Organisation behind the tool
The tool is developed and maintained by UNEP/GRID-Geneva, a centre of excellence of the United Nations Environment Programme. It supports global environmental data analysis and risk assessment, working with international partners and research institutions.
What the tool does
- Provides a probabilistic global model of infrastructure risk from natural hazards, including earthquakes, floods, tropical cyclones and tsunamis.
- Estimates Average Annual Loss (AAL) and other loss metrics for infrastructure assets.
- Covers multiple infrastructure sectors, such as transport, energy, water and telecommunications.
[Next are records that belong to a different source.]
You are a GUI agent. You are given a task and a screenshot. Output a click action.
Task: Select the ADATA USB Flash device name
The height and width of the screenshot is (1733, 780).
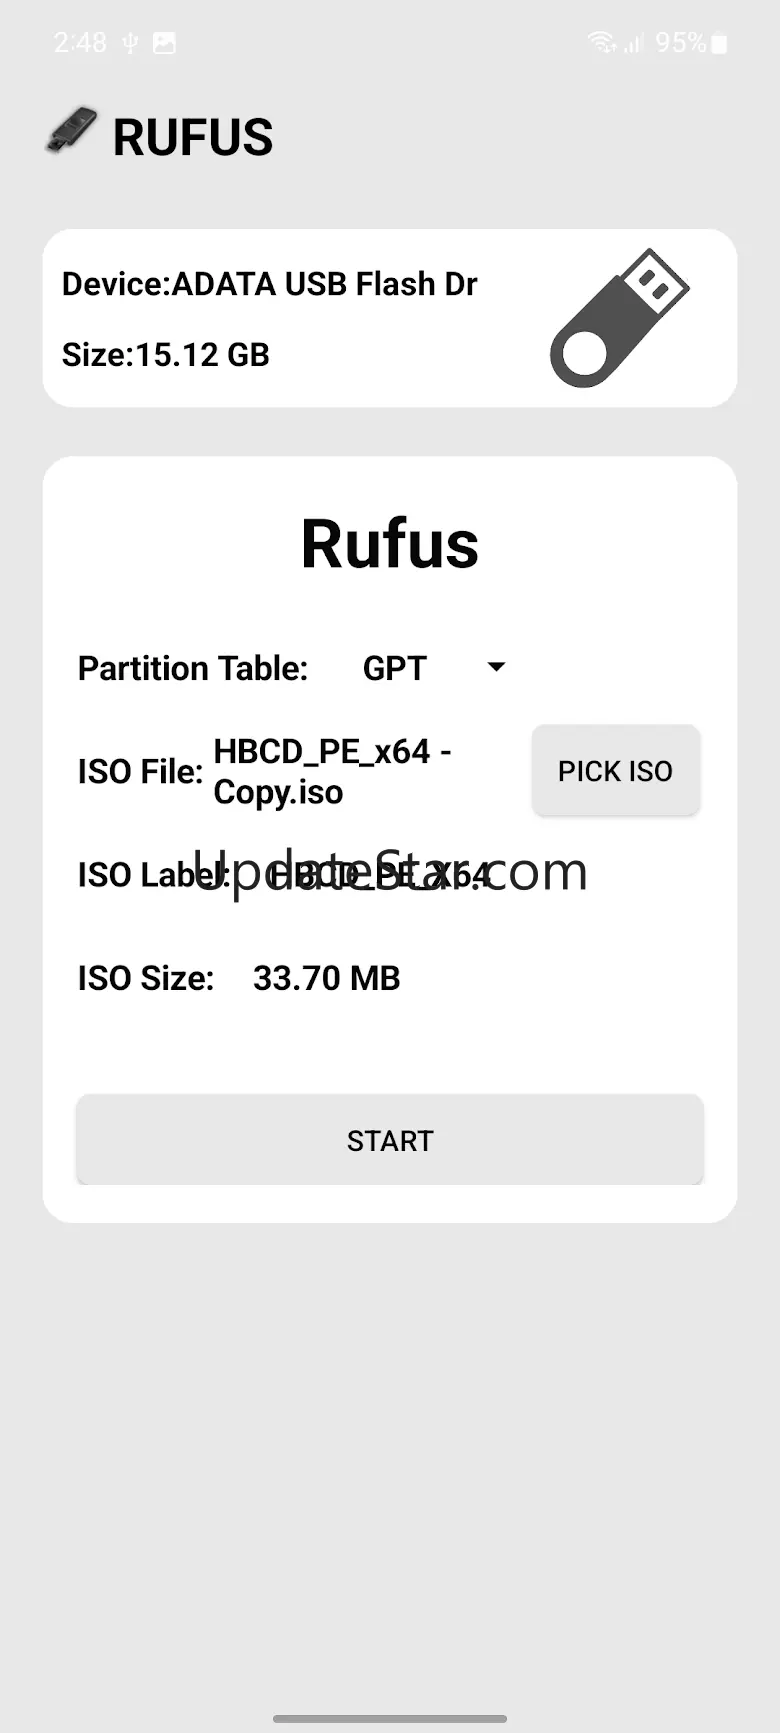point(270,284)
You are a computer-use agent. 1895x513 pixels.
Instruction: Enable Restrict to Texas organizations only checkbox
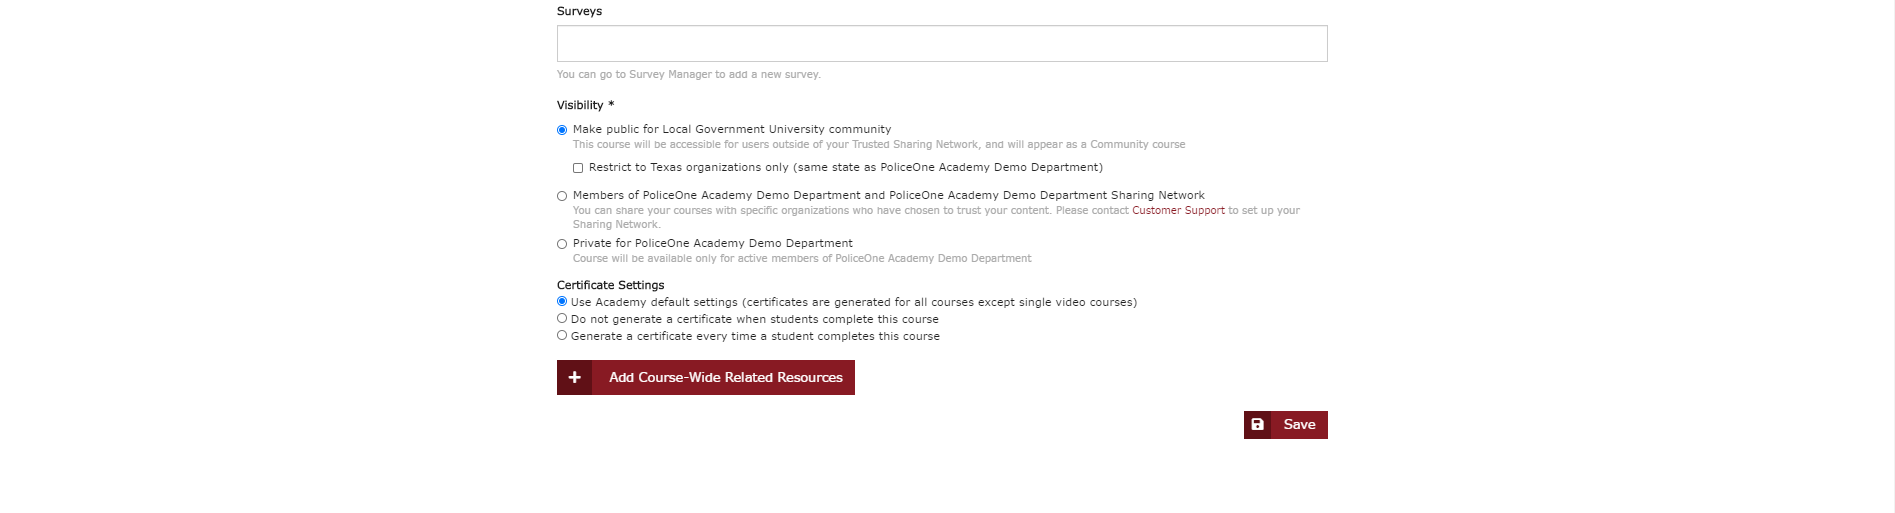point(578,168)
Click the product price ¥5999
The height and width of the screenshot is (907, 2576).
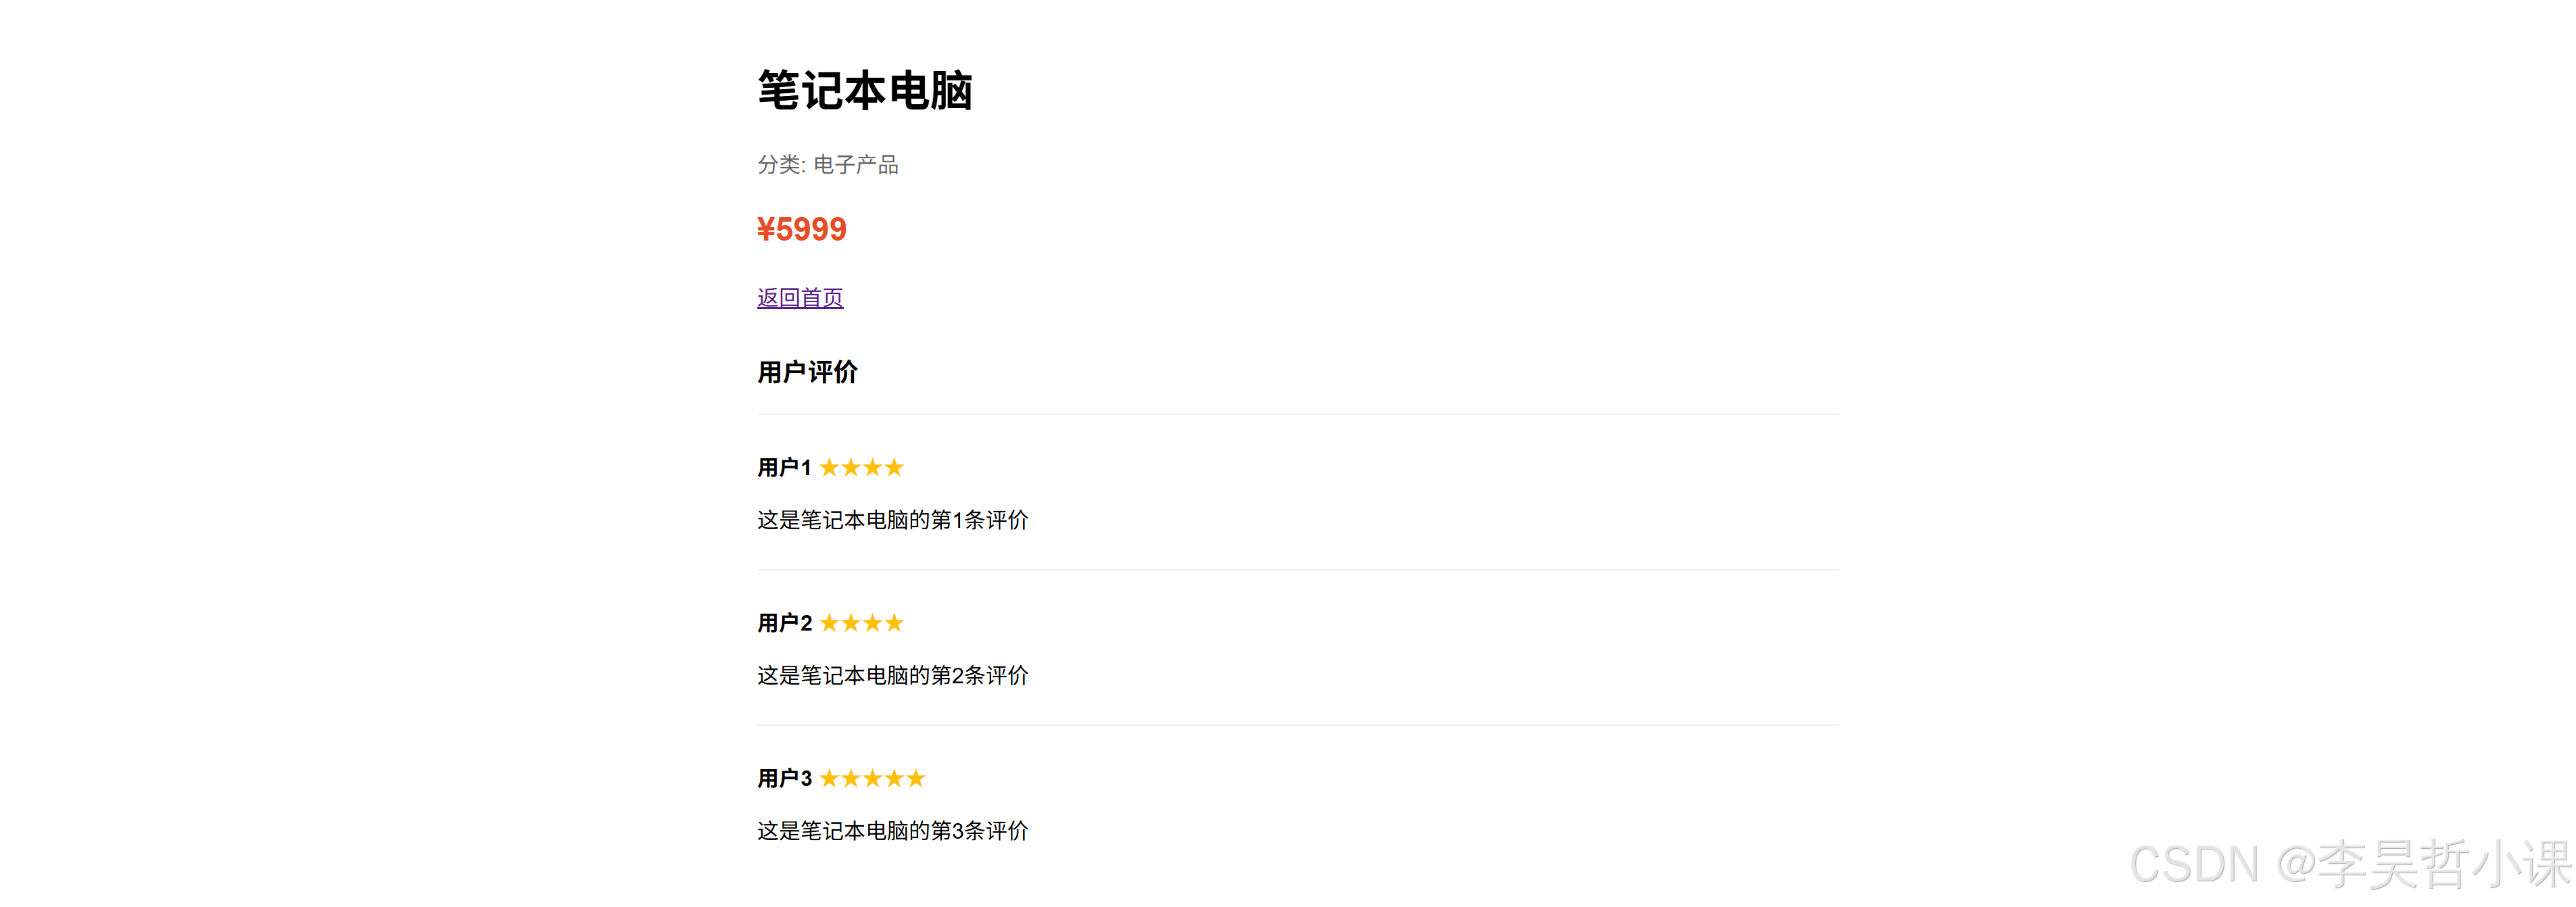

- Allows users to explore risk and resilience indicators at national and sub-national levels.
- Offers downloadable datasets and visualisations for analysis and comparison.
Target audience
The primary users are policymakers, development institutions and risk analysts. The tool is also relevant to researchers, insurers, infrastructure planners, and finance professionals with an interest in physical climate and disaster risk.
Relevance to finance professionals
Risk assessment
- Supports evaluation of exposure to natural hazards affecting infrastructure assets.
- Provides loss estimates that can inform credit, sovereign and project risk analysis.
ESG analysis
- Contributes data on physical environmental risks relevant to climate and resilience disclosures.
- Useful for assessing alignment with resilience and adaptation considerations.
Market and infrastructure insights
- Highlights countries and sectors with higher infrastructure vulnerability.
- Informs understanding of risk in energy, transport and water-related investments.
Investment context
- Assists long-term analysis of infrastructure resilience and disaster-related economic impacts.
- Can be used alongside climate scenarios and transition analysis to support strategic decision-making.